During steel's last labor negotiations three years ago, a national strike was averted only by the Johnson Administration's last-minute intervention. Brought to the White House to bargain, the two sides finally agreed on wage increases amounting to 3.7% a year. Since then, however, Steelworkers have seen those gains largely wiped out by an 8.8% jump in consumer prices. With living costs still climbing, the union is now seeking, as Vice President Joseph P. Molony puts it, "whopping" wage increases.

Poor Lighting. Steel companies have experienced economic problems of their own. Hurt by the cost of new equipment, competition from foreign imports, and the slowdown of the economy during last year's first half, most steelmakers suffered sharp earnings declines in 1967. Sales of United States Steel Corp., the industry leader, dropped 8% to $4.07 billion; profits were down by 31% to $172.5 million.
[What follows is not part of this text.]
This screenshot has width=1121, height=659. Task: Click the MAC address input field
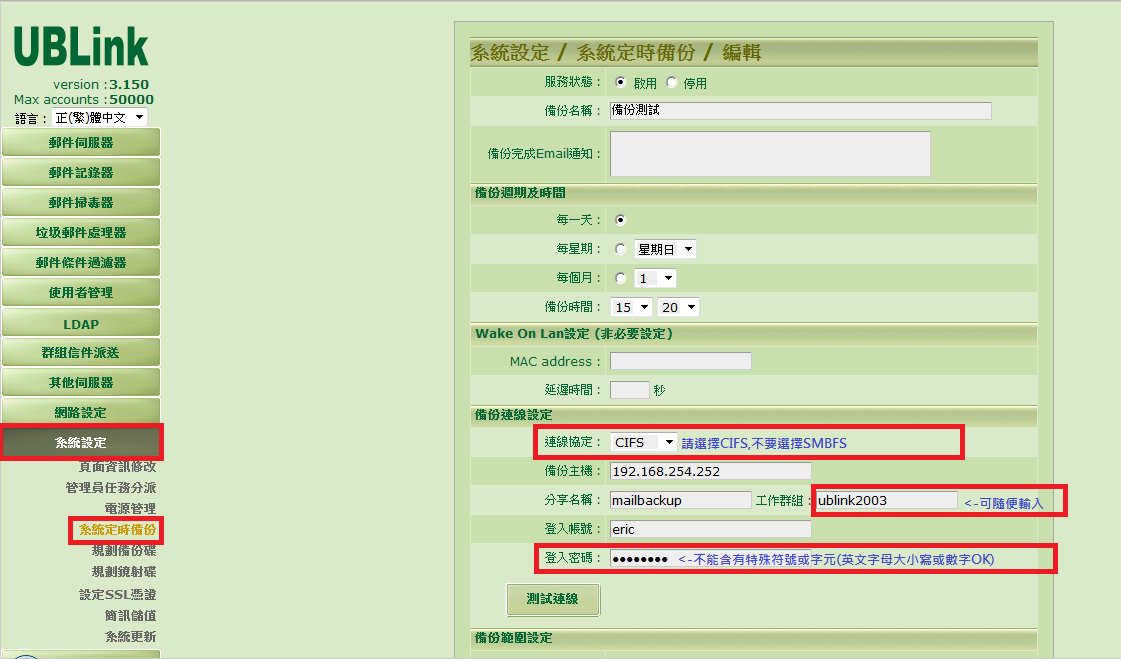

Business at most companies has perked up in recent months, but that is partly because of customer stockpiling in anticipation of a strike. Inventories built up by steel users now stand at 30 million tons—6,000,000 tons more than at the same time last year.

The industry is particularly concerned about inroads made by foreign steelmakers, which have increased their share of the U.S. market from 12.5% last year to an anticipated 15% in 1968. One advantage for foreign companies, particularly Japanese, is lower labor costs. In the early 1950s, U.S. steel companies paid $2 an hour more in wages and fringe benefits than their Japanese counterparts. Today, with the average steelworker receiving wages and benefits totaling $4.93 an hour, the gap has grown to about $3.50.

Though bargaining for a wage increase on an industry-wide basis, the steelworkers have also raised thousands of local issues—ranging from demands for cleaner toilets to complaints about poor lighting in plant walkways—that could impede a settlement. But money, says Abel, "is the most important matter"—and the union has some important precedents to lean on. At the very least, it is likely to insist on wage-and-benefit increases approaching the 6% gain won last year by the United Automobile Workers in its settlements with Detroit's Big Three. Larger still is the 6.5% increase that the Steelworkers themselves won two weeks ago in coming to terms on a new contract with the aluminum industry.